Generally speaking, debt and equity schemes have a lower risk of failing the public trading trust provisions.  Accordingly, there is likely to be a lower risk of running such funds through a CCIV platform.

However, the following provides an outline of a number of schemes that could potentially have a greater risk of failing the public trading trust provisions or being taxed as a company under the CCIV regime:

  • Wholesale funds where it is uncertain whether the scheme will obtain 25 members or where 10 members own 75% or more of the scheme.
  • Shorter term property funds that may not be able to demonstrate whether they have been established primarily for the purpose of deriving rent (as compared to generating a profit on the sale of property).
  • Property funds that do not derive rental income (e.g. a hotel or short-term accommodation that derive license fee type income).
  • Property funds that have a mixed use within the fund (e.g. commercial / retail for rent and residential for sale) or mixed income sources (e.g. rental income coupled with a high level of profit rent or ineligible car parking income).
  • Equity funds that hold substantial interests (e.g. 26%+) in other trading entities (e.g. a PE type fund holding substantial interests in ESIC entities).
  • Alternative funds that invest in assets that are not otherwise listed in the public trading trust provisions (e.g. certain crypto currencies, gold, carbon certificates, farms, etc).

The above is not intended to be a complete and exhaustive list of schemes that may encounter higher risks under a CCIV regime as compared to a MIT regime, but provides some examples of where fund managers need to be careful when choosing the appropriate structure for their scheme.

M. For a P2P fund, would a separate sub-fund be used for each debt?

Applying the AIV rules, a sub-fund will be able to make a class election.
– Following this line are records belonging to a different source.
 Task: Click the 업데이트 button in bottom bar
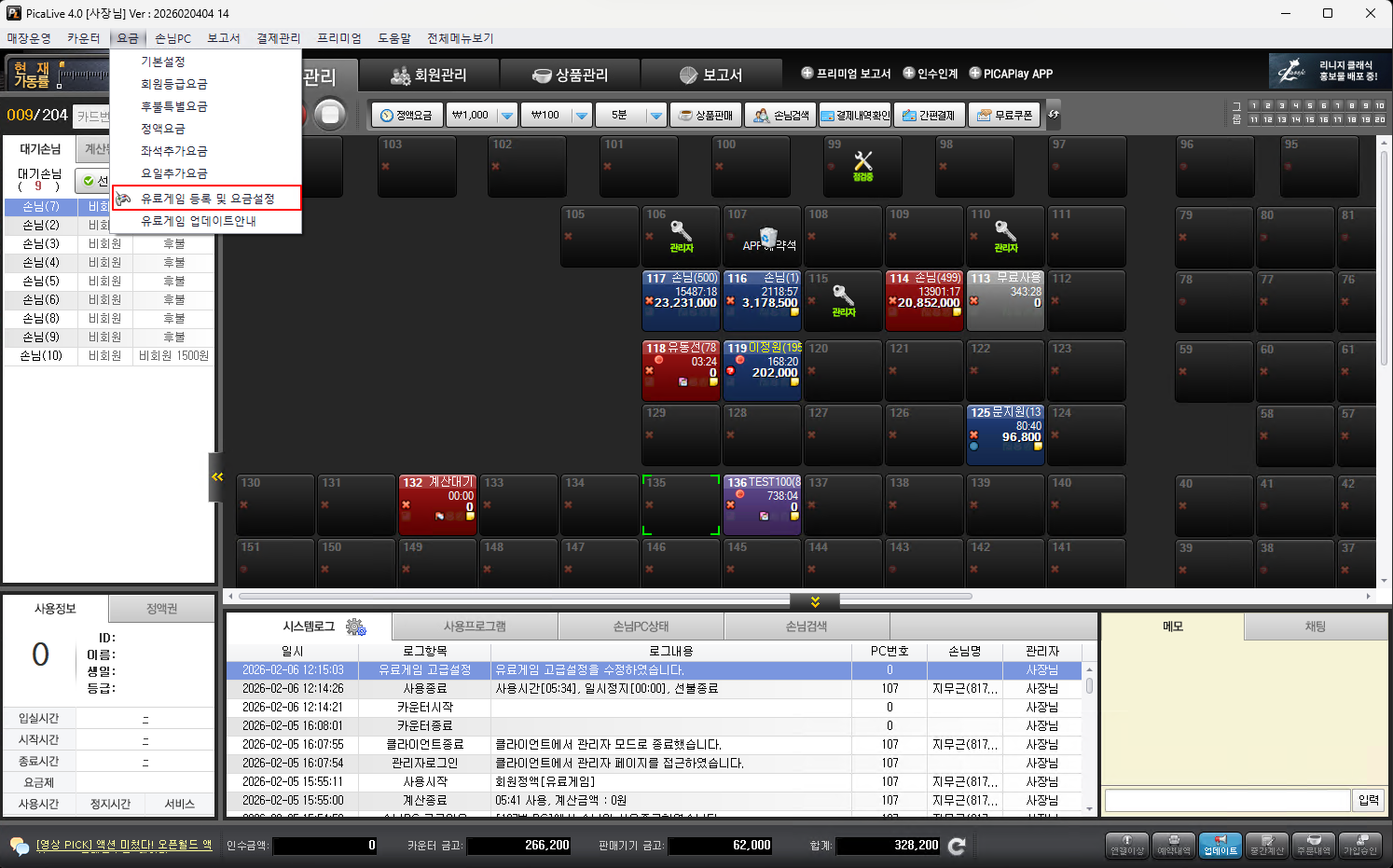click(1220, 846)
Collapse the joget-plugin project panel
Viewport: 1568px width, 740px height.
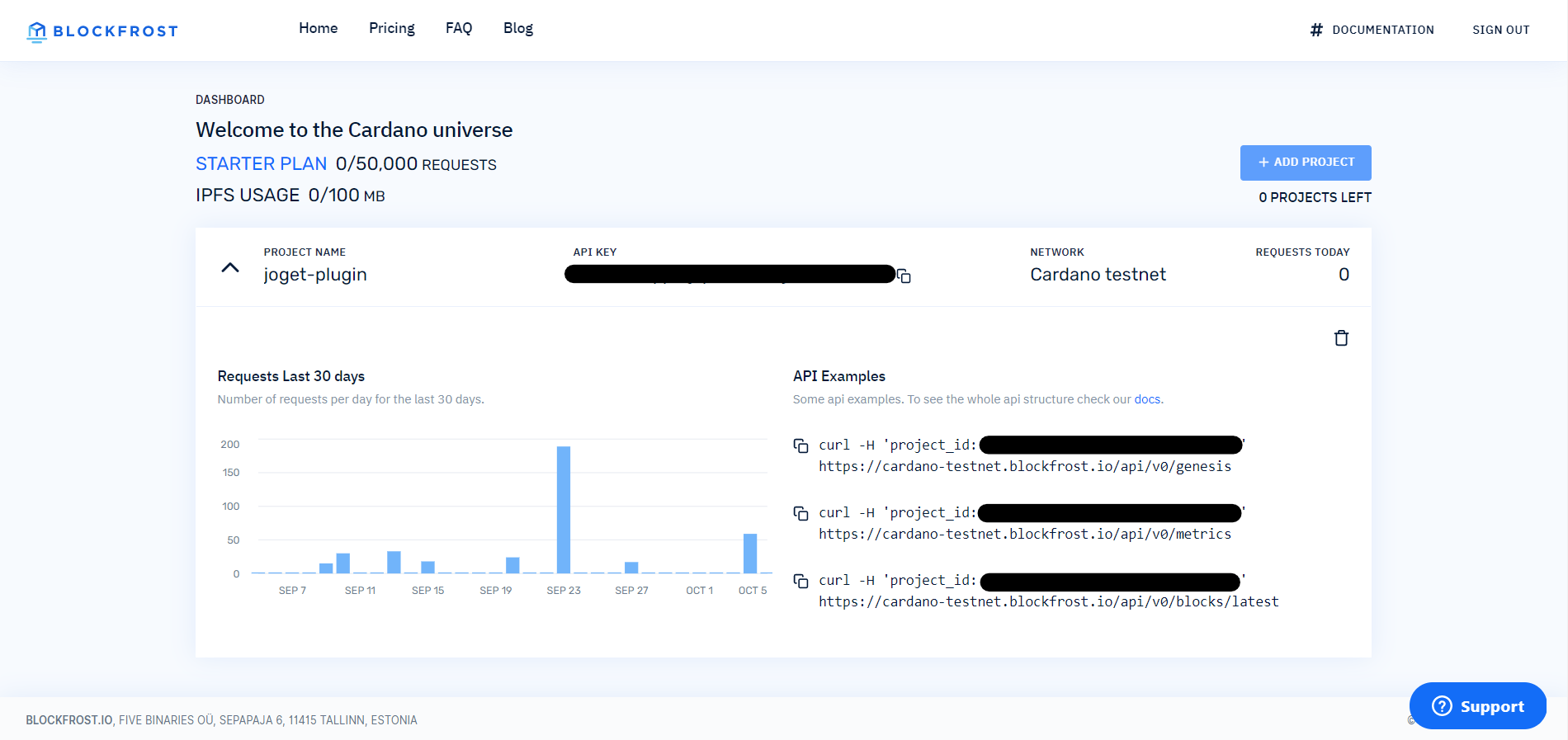(x=230, y=268)
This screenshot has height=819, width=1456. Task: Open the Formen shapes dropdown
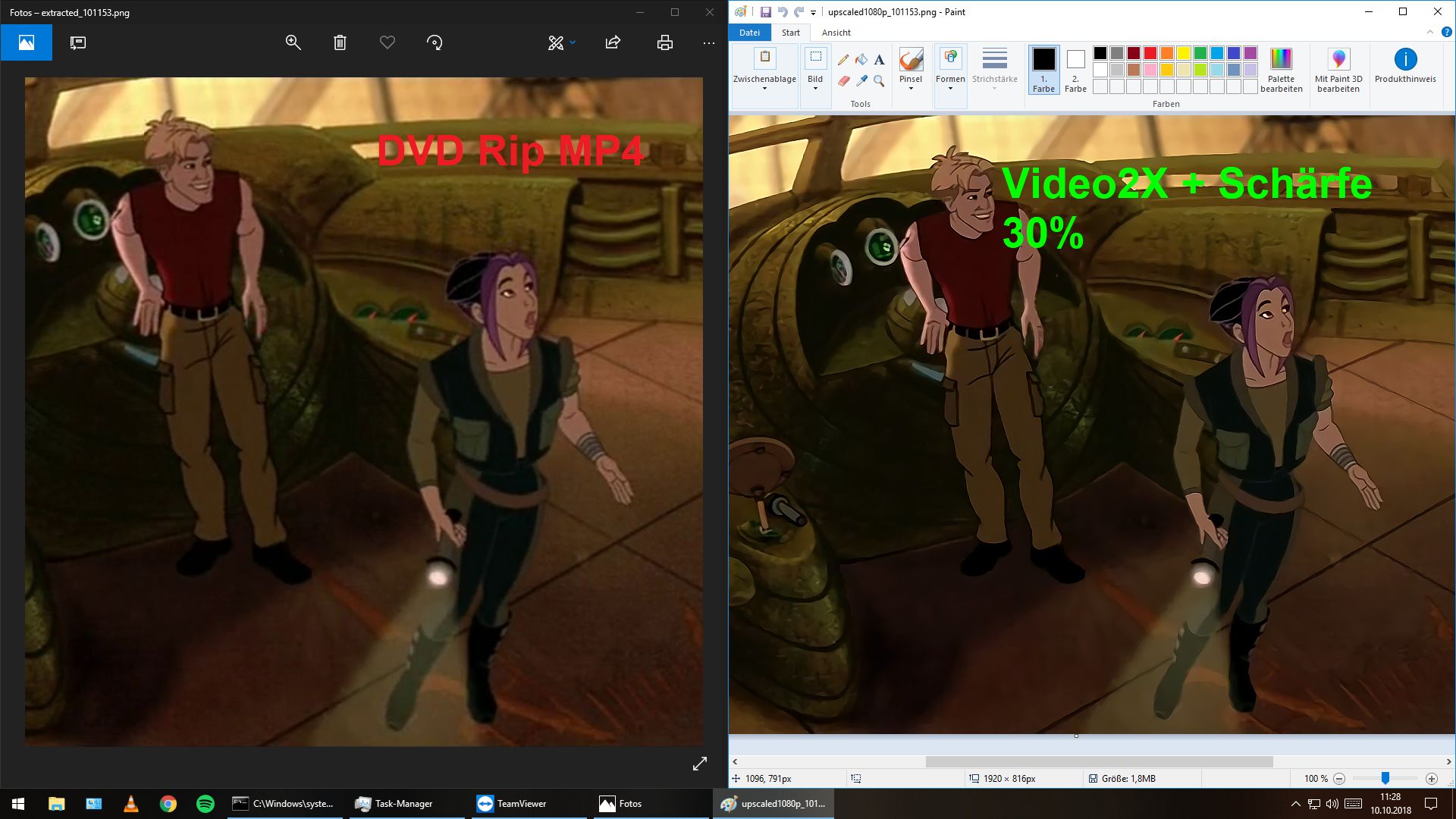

This means that a sub-fund could issue multiple classes of shares and have each class effectively treated as a separate entity for the AIV rules.  The benefit of this approach is that only one tax return is required for the sub-fund, even though multiple classes may exist within that sub-fund.

If (instead) the CCIV wishes to create a sub-fund for each debt, then this could result in additional compliance costs, as each sub-fund requires tax registration (ABN / TFN) and tax reporting (BAS / tax return).

N. Can an existing AMIT rollover into a CCIV?

Yes, provided that certain requirements are satisfied, it may be possible for an existing AMIT to roll into a CCIV.  The exposure draft proposes comprehensive tax rollover, which extends to revenue assets and tax losses, amongst other things.  The commercial and legal implications for rolling into a CCIV would need to be considered (including the cost required to establish and consolidate the funds into a CCIV).

O. How about state taxes?

Unfortunately, the exposure draft package is silent on the implications of various State taxes on a CCIV.  For example, if a property CCIV is established with independent sub-funds (each holding property), it would be expected that the CCIV will be treated as a single company (from a State perspective).  This may give rise to cross over land tax grouping issues as well as cross-over stamp duty issues when investors leave one sub-fund.  We believe it is critical that the various State Governments seek to provide amendments that cater for the various State taxes.

P. Are there administrative technical consequences for an amit?

Yes.  The exposure draft requires a number of definitions and sections to be changed in Division 276.  Those AMITs that have hard wired definitions and section references into their trust deeds and constitutions may need to update these documents for the new legislative terms and references once the exposure draft becomes legislation.